9 Other Chinese Features

This chapter describes features specific to the Chinese locale in Tru64 UNIX that are not described elsewhere.

9.1 Phrase Support in the VT382-D Terminal

You can download up to 100 phrase definitions into the built-in memory of the VT382-D traditional Chinese terminal. You can create a phrase definition file containing the definitions and then download the file to the terminal through the serial port.

Note
The information presented in this section is not applicable to the system Phrase Utility or the dxim Phrase input method discussed in Chapter 7.

9.1.1 Creating a Phrase Definition File

Each phrase definition file can contain up to 100 phrase definitions.
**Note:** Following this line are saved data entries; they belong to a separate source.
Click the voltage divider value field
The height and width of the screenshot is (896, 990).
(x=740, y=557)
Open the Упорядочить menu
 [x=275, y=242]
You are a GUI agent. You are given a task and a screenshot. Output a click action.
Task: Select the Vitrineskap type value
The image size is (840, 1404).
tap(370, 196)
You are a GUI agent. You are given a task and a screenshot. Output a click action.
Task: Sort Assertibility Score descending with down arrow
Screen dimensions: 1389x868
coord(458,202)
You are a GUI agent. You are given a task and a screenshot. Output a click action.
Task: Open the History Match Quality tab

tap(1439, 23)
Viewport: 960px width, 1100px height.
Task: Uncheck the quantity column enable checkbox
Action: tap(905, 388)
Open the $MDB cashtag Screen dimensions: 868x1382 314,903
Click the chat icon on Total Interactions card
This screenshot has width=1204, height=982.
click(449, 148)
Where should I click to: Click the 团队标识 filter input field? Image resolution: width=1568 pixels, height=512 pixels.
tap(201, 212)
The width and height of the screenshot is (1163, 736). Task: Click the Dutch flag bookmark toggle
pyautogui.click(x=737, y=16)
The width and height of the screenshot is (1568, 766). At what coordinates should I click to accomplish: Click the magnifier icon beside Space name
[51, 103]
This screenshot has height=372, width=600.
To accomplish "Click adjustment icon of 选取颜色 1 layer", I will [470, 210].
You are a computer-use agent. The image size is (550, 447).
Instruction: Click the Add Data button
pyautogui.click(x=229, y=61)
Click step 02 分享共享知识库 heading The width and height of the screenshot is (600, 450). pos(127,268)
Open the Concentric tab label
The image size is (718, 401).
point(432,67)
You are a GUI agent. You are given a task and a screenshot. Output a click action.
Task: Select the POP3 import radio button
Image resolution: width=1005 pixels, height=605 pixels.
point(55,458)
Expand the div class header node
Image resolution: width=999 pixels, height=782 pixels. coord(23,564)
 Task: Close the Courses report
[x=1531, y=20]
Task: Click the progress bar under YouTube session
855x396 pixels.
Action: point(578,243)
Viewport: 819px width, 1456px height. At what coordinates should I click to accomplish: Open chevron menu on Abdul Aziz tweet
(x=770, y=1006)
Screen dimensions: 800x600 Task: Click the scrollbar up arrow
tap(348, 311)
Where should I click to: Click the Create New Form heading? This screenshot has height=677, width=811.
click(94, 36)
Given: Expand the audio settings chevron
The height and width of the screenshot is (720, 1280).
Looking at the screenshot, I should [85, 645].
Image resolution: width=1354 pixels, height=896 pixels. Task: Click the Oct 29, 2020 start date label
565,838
You can create the file using any editor (such as vi) that allows you to edit Chinese data.

9.1.2 Syntax of Phrase Definitions

Phrase definitions have the following syntax:

DCS Pc SP v phrase-code / phrase-data ST

Table 9-1 lists the parameters.

Table 9-1: Phrase Definitions

DCS	A phrase identifier defined by Tru64 UNIX. Its hexadecimal code is 90. For the 7-bit environment, you can use ESC P (hexadecimal code 1B 50) instead.
Pc	A parameter that controls whether the old phrase definitions in the memory should be cleared before a new one is downloaded. If Pc equals zero or is omitted, the old phrase definitions are kept. They are cleared if Pc is equal to 1.
SP	A space character.
v	A lowercase v.
phrase-code	A phrase code is a string of up to 8 alphanumeric characters. Uppercase and lowercase letters are regarded as same characters.
/	A slash character separates a phrase code from its phrase data.
phrase-data	A phrase containing up to 80 characters. Characters can be Chinese characters, English letters, numerals, or printable symbols.
ST	An identifier that signals the end of the DCS statement. Its hexadecimal code is 9C. For the 7-bit environment, you can use ESC \ (hexadecimal code 1B 5C) instead.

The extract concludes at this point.